Between 1998 and 2004, the Gunners won two doubles and enjoyed that historic unbeaten season, all while playing football to drool over. These were glorious, momentous victories to be wallowed in.
It’s easy to forget, too, that Arsenal made a pair of convincing stabs at the Champions League in the immediate wake of that period, reaching the final in 2006 and the last four three years later.
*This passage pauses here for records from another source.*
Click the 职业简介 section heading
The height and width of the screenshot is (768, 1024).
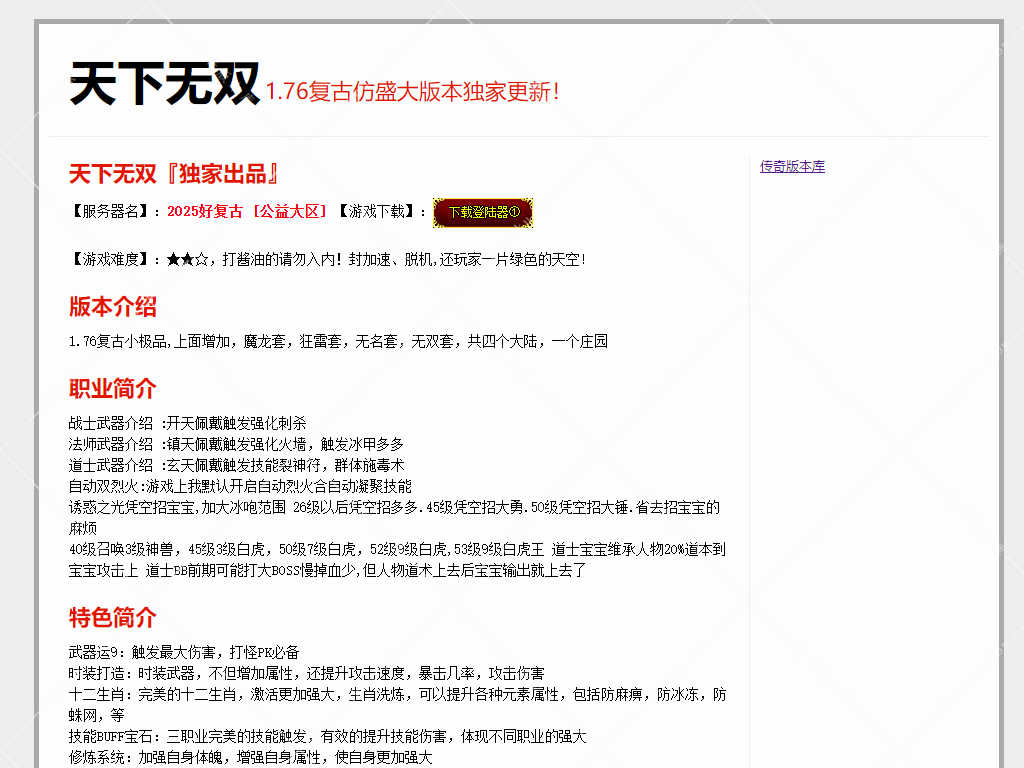[113, 389]
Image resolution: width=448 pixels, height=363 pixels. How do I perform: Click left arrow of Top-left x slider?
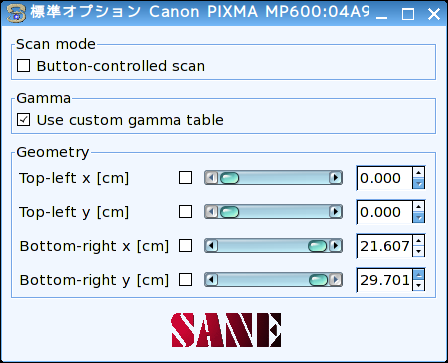211,178
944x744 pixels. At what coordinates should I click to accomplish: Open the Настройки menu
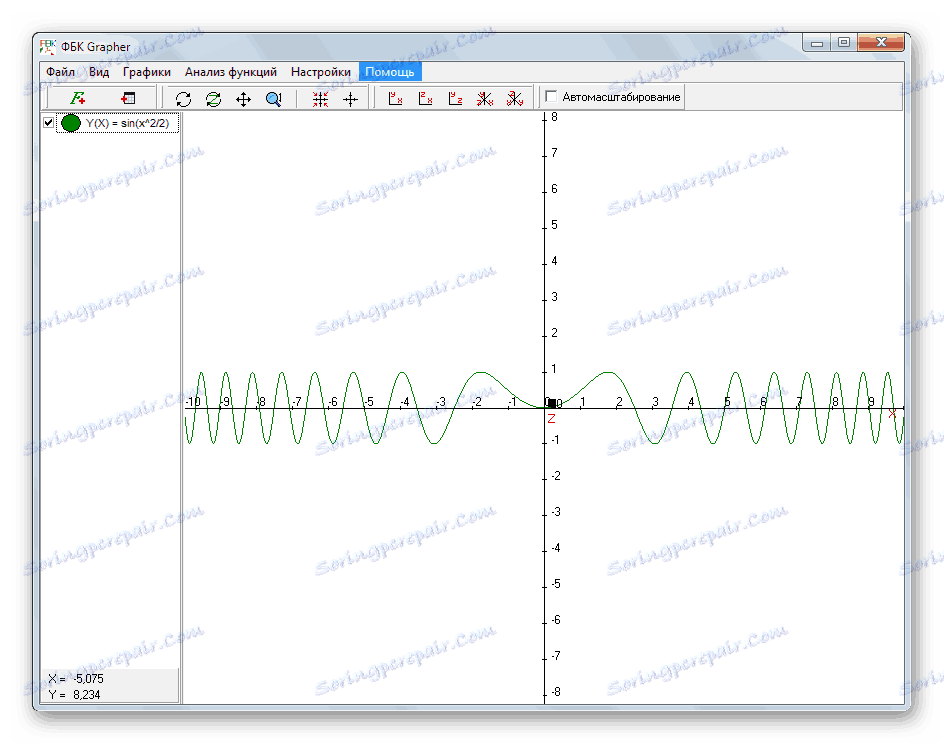tap(320, 72)
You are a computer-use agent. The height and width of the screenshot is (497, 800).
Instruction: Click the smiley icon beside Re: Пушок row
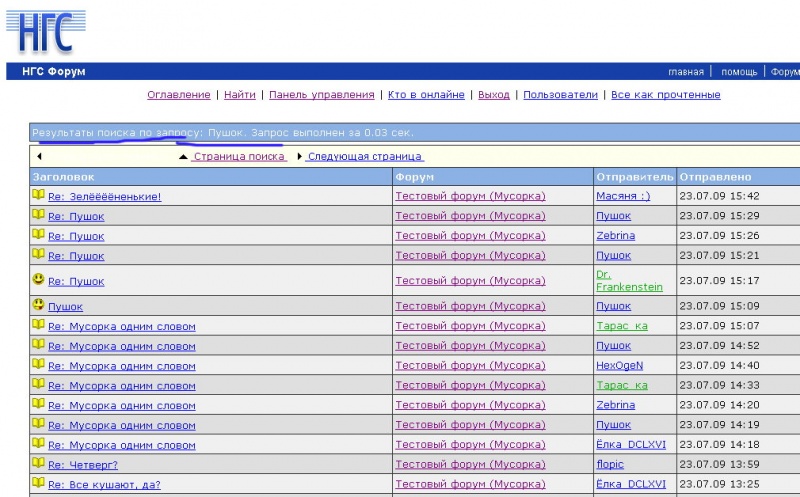coord(38,279)
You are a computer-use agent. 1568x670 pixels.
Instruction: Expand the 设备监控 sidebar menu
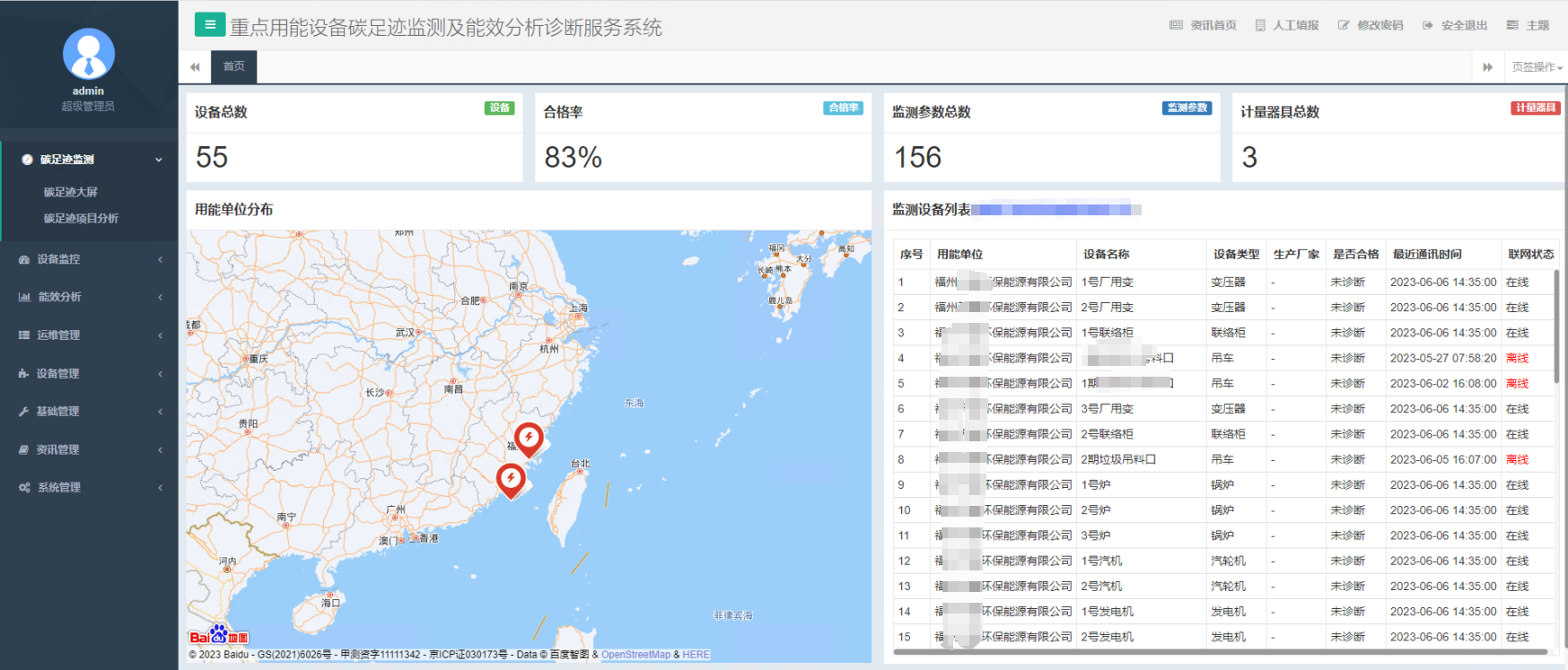(x=90, y=259)
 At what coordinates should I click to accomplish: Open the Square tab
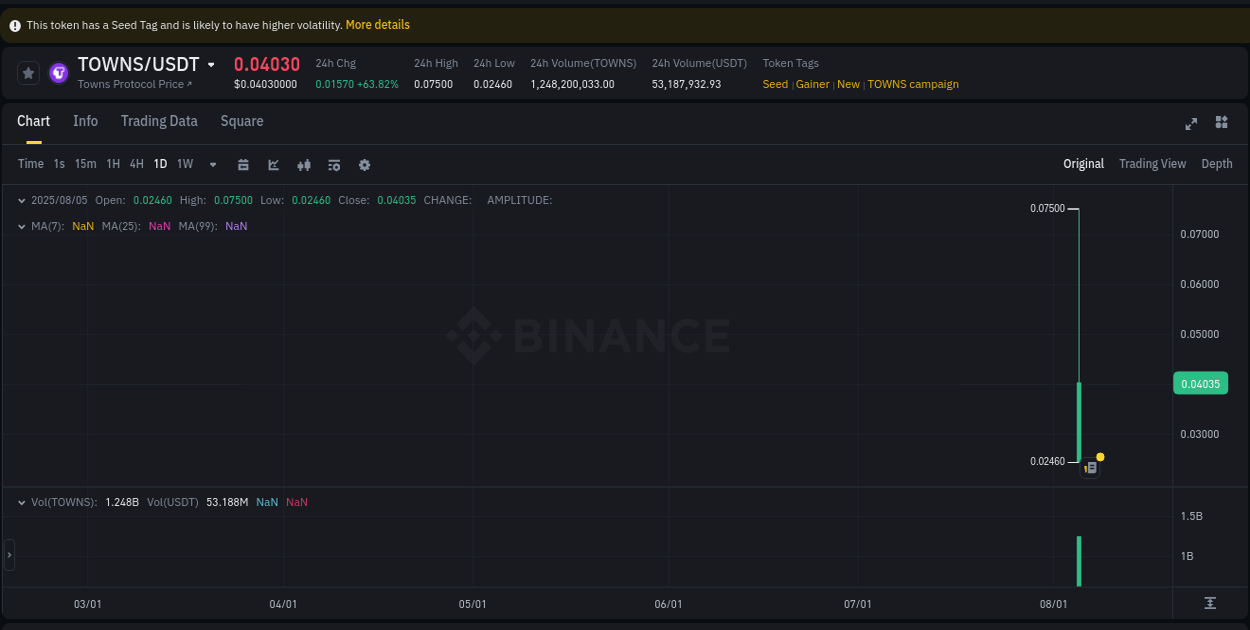click(241, 121)
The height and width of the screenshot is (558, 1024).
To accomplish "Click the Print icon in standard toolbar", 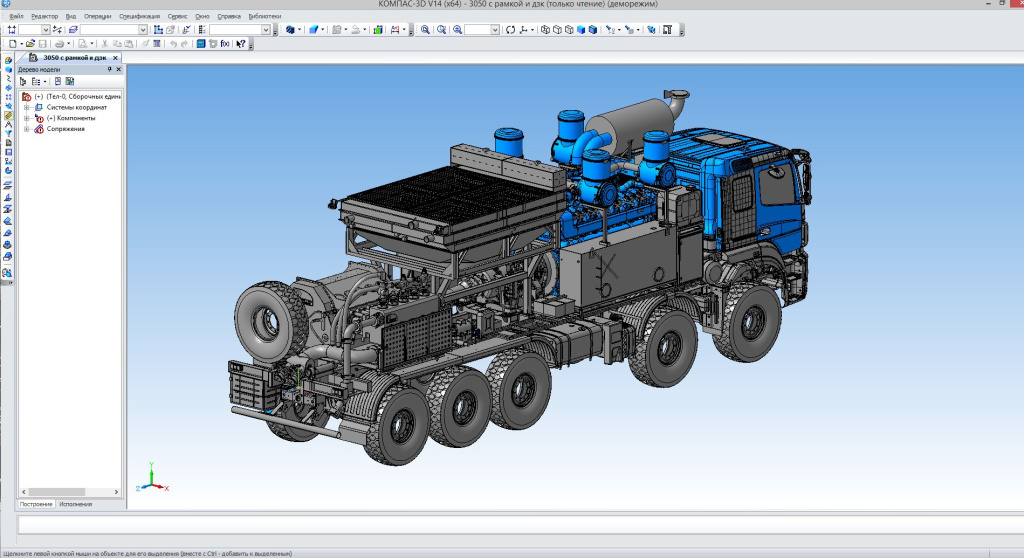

It seemed the club and its fans were leaving neighbours Spurs in their wake.
From global to local
Yet as Arsenal began to consistently fail to challenge for the league title or European honours, many of my fellow Gooners began to console themselves with the parochial and petty honour of finishing above their local rivals.
Each spring, just as pressure could be building on the board and Wenger preparing for a busy summer, fans instead started cheering this hollow local victory. "It’s not so bad," they’d shrug as another disappointing season neared its end, "at least we finished above that lot – mind the gap!"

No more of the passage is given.